_WHAT YOU HAVE TO DO:_ Exactly as they appear, reproduce the lines from the one holding "You are a GUI" through the last line of the material below.

▬▬▬

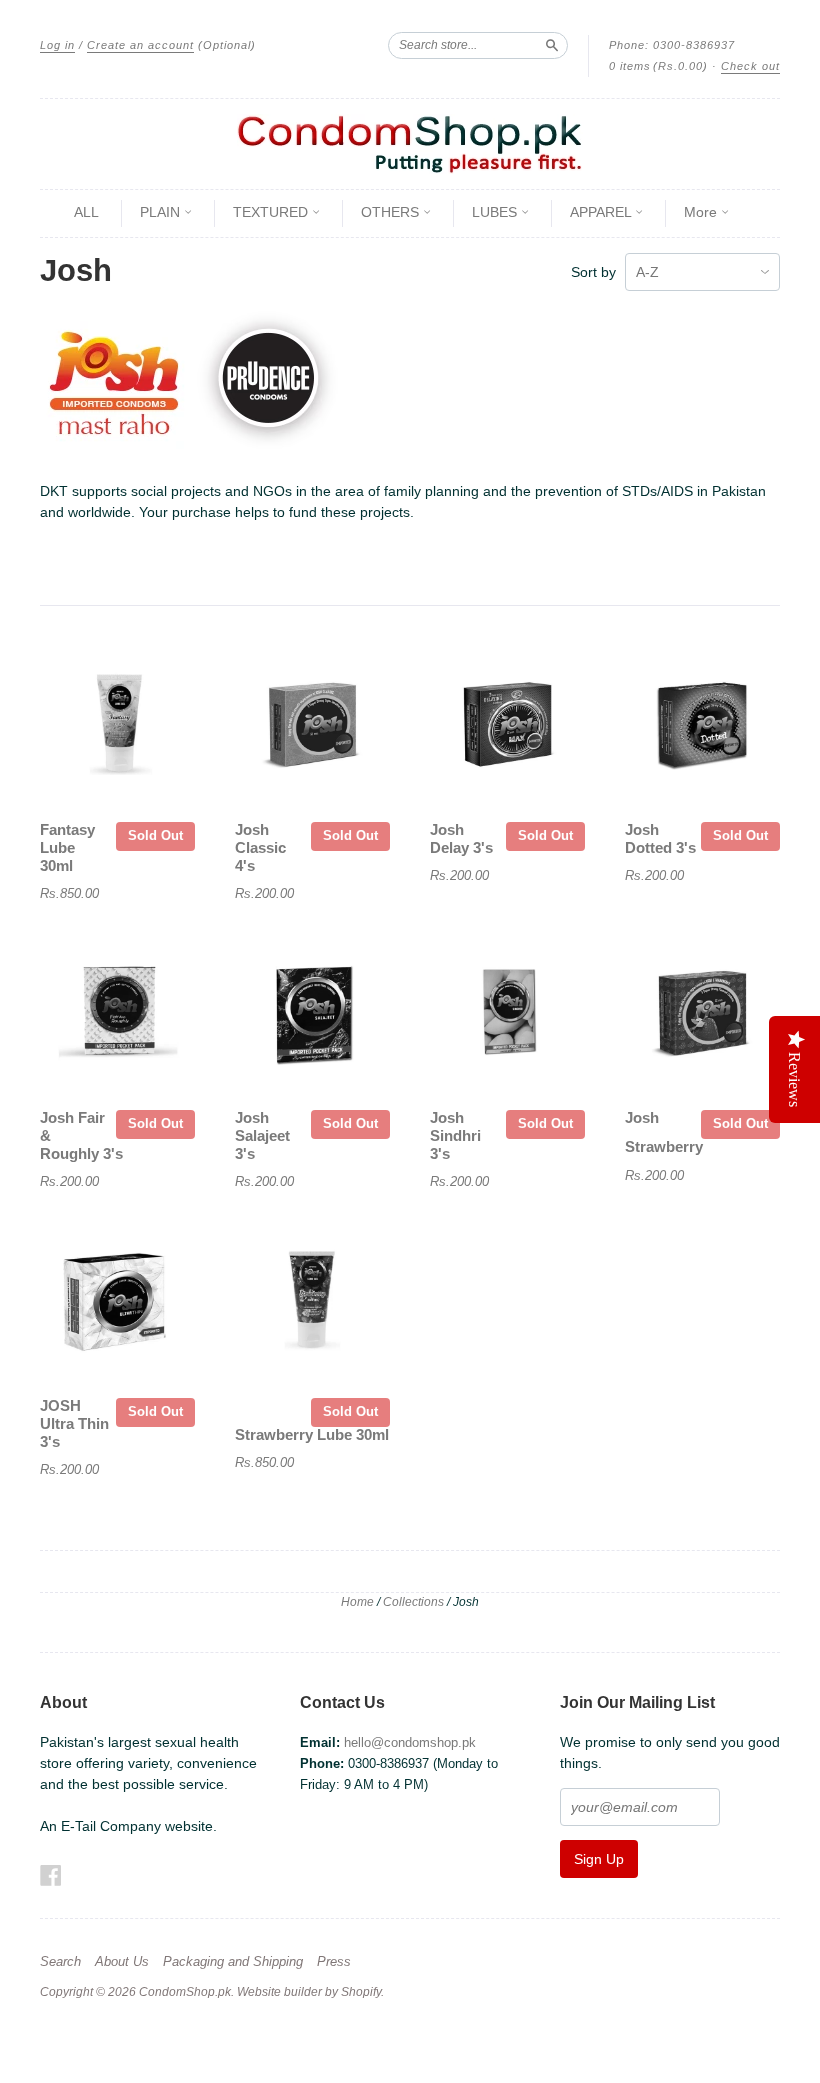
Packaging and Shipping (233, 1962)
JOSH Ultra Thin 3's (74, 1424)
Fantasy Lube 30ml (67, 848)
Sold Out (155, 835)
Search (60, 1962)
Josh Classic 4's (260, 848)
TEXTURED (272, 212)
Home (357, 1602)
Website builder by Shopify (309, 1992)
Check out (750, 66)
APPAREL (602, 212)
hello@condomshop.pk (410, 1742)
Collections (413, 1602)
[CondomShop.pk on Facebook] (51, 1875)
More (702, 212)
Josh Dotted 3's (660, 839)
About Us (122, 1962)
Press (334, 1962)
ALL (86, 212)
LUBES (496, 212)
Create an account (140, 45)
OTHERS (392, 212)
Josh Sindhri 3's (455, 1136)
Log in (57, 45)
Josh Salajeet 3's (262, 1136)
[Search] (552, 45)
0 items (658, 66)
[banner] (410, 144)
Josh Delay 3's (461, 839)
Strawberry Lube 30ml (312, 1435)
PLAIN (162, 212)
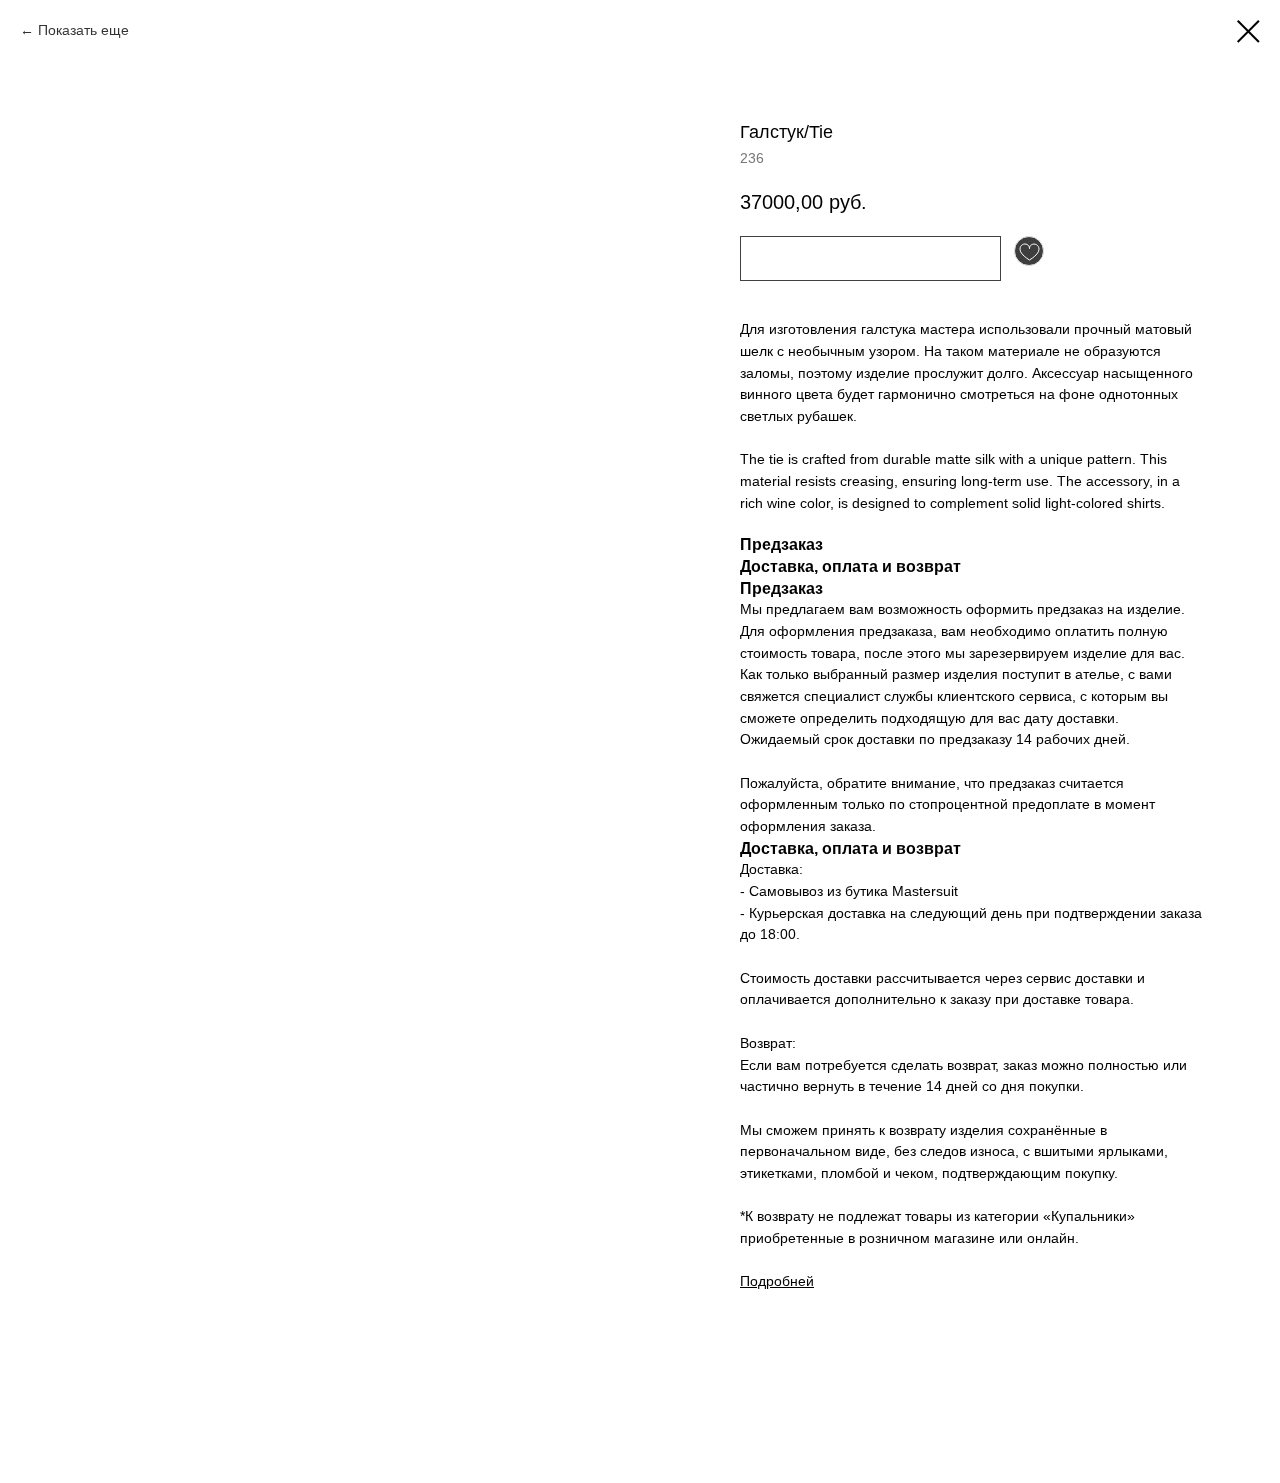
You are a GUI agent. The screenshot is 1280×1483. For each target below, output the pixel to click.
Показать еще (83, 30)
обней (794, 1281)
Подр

▬▬▬

_ANSWER SECTION:_
You are a GUI agent. The screenshot is 1280×1483. For each target below, output the pixel to click.
Показать еще (83, 30)
обней (794, 1281)
Подр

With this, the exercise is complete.